Dan Mora drew the cover art for the Boom Xmas card and it is totally delightful.
I did a chunky interview about all things Once & Future over at Newsarama too. Lots of stuff about its future, bits of research and what it’s like to work with Dan.
Oh – we also had the Boom solicits for March, which included the first ONCE & FUTURE trade plus the start of the second arc. Here’s the solicitation…
ONCE & FUTURE #7
JAN201324
(W) Kieron Gillen (A/CA) Dan Mora
Although Bridgette and Duncan were able to escape the Otherworld, their adventure is only just beginning! As the chaos of Arthur’s return reaches London, an artifact at the British Museum is stolen. But is it Arthur who’s interested in the relic… or someone, or something, new?

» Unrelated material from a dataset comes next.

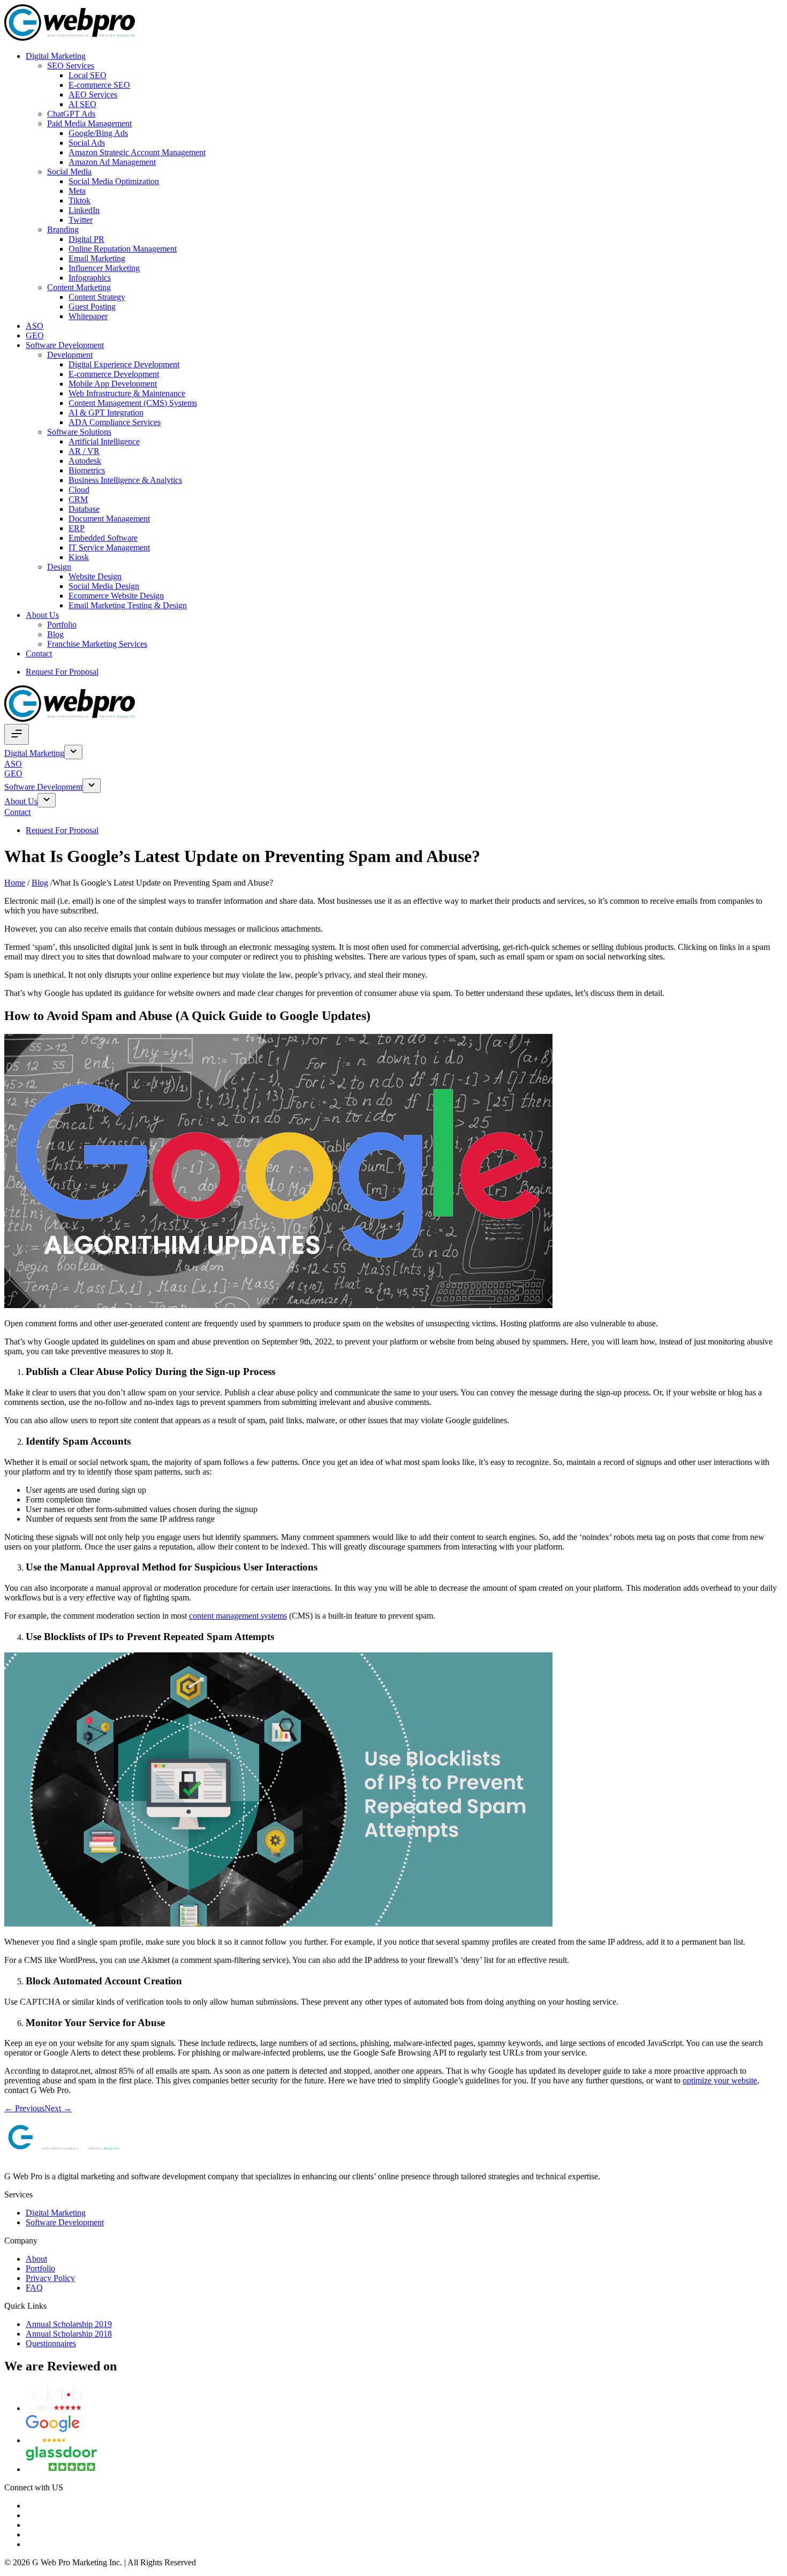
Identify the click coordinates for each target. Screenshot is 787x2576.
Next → (58, 2108)
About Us (42, 615)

Which is all very mysterious, right?
Finally, here’s Comicon’s annotations for Once & Future 5, which is going deeper into Galahad.
***
Regular readers may expect my tracks of the year in this mail. Well, not all regular readers. Hopeful regular readers. Those more jaded regular readers know that you’ve basically got a 50:50 chance of it happening in the first week of a year, and this year it hasn’t. I’ve just had my attention elsewhere – I haven’t even managed to compile the shortlist from my various playlists. I’m looking forward to it. It’s always a focus on the year, a little perspective. What was I listening to? Why? What does that say about where I was? It ties the bow.
2019 on a critical and commercial level felt like a year with a bow on it. Personally, it often felt like a year with a noose on it, for me and my extended family. I could list three events which happened to the extended Gillens which would be enough to notably bad year. All three happened on the same day.
So the contrast between the critical and commercial success of almost everything I’ve written and the context it’s been experienced in has been difficult. That tends to be a theme in my creative work. My worst years personally are often breakthrough years in the work. 2006-2007. 2013-2014. 2019. The strain between the two is difficult, to say the least. I’d add that I would be wary about anyone out there thinking pain = art thoughts. Most of the work was in progress well before those periods (Phonogram, DIE) and some of the work born in those periods suffered because my head was on fire (Young Avengers, The Wicked + the Divine).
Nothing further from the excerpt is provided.